Excerpt to read =
---

I read a fascinating book this week that I thought was very revealing about the field of anthropology by a professor of that field called Weaponizing Anthropology, which is about how the CIA has infiltrated that science and the colleges that teach it to shape narratives to build a social narrative.  The book by David Price, I think, explains a lot about just how wrong it is that we establish what we think of as a fact.  And it reminded me of the problems revealed during Covid from the Lancet in England, a very respected medical publication, where Bill Gates and Dr. Fauci found ways to manipulate the important news of hydroxychloroquine and Ivermectin to prevent and treat Covid-19.  And to take away that hope from millions of people suffering from the artificial virus, let loose from a lab in China to spread around the world, from gain-of-function research.  Regarding the field of anthropology and the related sciences, I have complained a lot about some of the ridiculous assumptions made about the mound building culture in the Ohio Valley for instance that steers concern more toward a hunter and gatherer mindset of gradual evolution when in fact we are looking at a Vico Cycle of continued decline and rebirth from cultures extending deep into the past, well beyond the Archaic Period.  And recently, we learned that peer reviewers for four of the top medical journals have received payments from drug and medical device manufacturers totaling around 1 billion dollars from 2020 to 2022.  This has opened the door to what big business it is to be in the peer review business.  People tend to trust information that is associated with an expert opinion.  But the deceit is that when that expert is paid to have an argument that the people writing the checks want them to have, the information is meaningless.  And in the context of the value of helpful information, we are finding that what we assume to be a reality is, in truth, only shaped by those paying for the definition of that reality, which endorses a need they have for mass public opinion to shade in their direction.

---

Data entries =
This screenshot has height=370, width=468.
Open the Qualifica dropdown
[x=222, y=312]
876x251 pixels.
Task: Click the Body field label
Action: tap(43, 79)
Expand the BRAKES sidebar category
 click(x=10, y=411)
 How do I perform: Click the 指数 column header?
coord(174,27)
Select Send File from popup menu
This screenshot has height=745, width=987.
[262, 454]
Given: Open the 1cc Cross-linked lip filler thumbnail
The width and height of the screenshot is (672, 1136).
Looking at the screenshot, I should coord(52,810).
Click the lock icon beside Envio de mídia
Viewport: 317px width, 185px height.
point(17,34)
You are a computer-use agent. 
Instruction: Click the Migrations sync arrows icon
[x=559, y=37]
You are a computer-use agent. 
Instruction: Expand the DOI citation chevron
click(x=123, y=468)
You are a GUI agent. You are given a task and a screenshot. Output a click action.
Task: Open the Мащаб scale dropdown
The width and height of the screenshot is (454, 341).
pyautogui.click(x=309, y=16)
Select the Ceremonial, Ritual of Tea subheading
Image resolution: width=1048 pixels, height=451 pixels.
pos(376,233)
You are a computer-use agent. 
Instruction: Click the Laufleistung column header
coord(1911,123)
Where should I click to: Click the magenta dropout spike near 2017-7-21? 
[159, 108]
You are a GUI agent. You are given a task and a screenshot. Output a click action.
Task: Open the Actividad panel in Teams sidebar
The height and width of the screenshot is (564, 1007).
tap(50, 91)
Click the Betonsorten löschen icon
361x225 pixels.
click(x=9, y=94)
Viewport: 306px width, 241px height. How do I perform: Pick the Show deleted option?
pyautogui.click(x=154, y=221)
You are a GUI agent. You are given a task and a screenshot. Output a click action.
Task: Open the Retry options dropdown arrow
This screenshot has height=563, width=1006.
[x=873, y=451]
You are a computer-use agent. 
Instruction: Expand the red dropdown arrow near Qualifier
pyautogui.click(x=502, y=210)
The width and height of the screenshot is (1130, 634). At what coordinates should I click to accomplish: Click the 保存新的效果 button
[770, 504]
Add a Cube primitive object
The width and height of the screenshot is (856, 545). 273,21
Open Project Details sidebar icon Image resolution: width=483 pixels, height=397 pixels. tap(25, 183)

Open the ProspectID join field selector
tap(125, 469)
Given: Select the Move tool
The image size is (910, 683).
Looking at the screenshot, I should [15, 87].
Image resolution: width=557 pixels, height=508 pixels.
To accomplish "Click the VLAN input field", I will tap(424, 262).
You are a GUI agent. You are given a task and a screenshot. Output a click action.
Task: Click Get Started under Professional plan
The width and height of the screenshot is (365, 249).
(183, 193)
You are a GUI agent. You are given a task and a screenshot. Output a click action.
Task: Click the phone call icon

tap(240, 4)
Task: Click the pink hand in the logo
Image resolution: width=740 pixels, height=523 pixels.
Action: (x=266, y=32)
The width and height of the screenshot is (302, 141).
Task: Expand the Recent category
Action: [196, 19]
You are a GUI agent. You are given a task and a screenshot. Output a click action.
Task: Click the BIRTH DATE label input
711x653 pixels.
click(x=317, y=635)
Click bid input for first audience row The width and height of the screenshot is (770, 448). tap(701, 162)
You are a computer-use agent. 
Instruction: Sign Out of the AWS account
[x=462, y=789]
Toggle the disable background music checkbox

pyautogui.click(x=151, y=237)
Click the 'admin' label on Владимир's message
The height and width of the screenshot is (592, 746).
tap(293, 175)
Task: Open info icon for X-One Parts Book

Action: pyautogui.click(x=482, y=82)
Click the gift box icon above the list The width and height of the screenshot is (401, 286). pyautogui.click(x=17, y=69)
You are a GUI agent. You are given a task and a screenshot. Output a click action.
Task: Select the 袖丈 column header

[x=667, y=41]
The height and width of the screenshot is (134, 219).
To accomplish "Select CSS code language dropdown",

---

About this task =
In two sentences, summarize the passage on anthropology and paid expertise.

Solution below =
The writer describes reading Weaponizing Anthropology, a book about how the CIA has infiltrated anthropology to shape a social narrative, and connects it both to the Lancet episode during Covid in which, by the writer's account, Bill Gates and Dr. Fauci manipulated news about hydroxychloroquine and Ivermectin, and to the writer's complaints about assumptions concerning the Ohio Valley mound-building culture. Citing payments of around 1 billion dollars from drug and medical device manufacturers to peer reviewers for four top medical journals from 2020 to 2022, the writer argues that paid expert opinion is meaningless and that what people assume to be reality is shaped by those paying to define it.